Yandaşların, yoldaşların en alâsı, o zaman da vardı.
Tuzlukların, fırıldakların en şahânesi, o zaman da vardı.
Hep vardı.
Bilenler bilmeyenlere anlatsın. Vatan Cephesi’nden tutun milliyetçi cephe’ye kadar... Ne kutuplaşmalar yaşadı Türkiye.
● İsmet Paşa’nın kafasına taş atıldı.
● Demirel, Başbakanlık koridorunda yumruk yedi.

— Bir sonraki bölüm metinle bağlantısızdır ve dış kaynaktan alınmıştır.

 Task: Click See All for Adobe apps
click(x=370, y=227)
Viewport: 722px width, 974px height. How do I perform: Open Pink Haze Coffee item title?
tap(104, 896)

● Özal’a suikast yapıldı. Kongre salonunda kurşun sıkıldı.
● Mesut Yılmaz saldırıya uğradı, burnu kırıldı.
● Tansu Çiller’e akıl almaz iftiralar atıldı.
Yani, kutuplaşmadığımız hiçbir dönem yok.
Lakin şimdiki kadar ağzı bozuk bir dönem de yok.
Bu bir.
İkincisi:
Türkiye’nin dışarıya karşı birliğini beraberliğini, bileğini yüreğini, bu derece boşverdiği bir dönem de yok.
Not 1
Venezuela’da olup bitenlerden belki haberi yoktur, onu geçelim... Ama sağır sultanın bile duyduğu şu S-400 meselesinde bizim muhalefetin ne düşündüğünü çok merak ediyorum.
Not 2
Amerika zannediyor ki dünyayı parmağında oynatmaktadır.
Halbuki başta İsrail ve Mısır olmak üzere, birçok ülke asıl Amerika’yı parmağında oynatıyor.
Daha da acısı:
O artık terör örgütlerinin ve darbecilerin maskarası olmuştur.
Bence Amerika’yı yeniden keşfetmenin tam zamanı.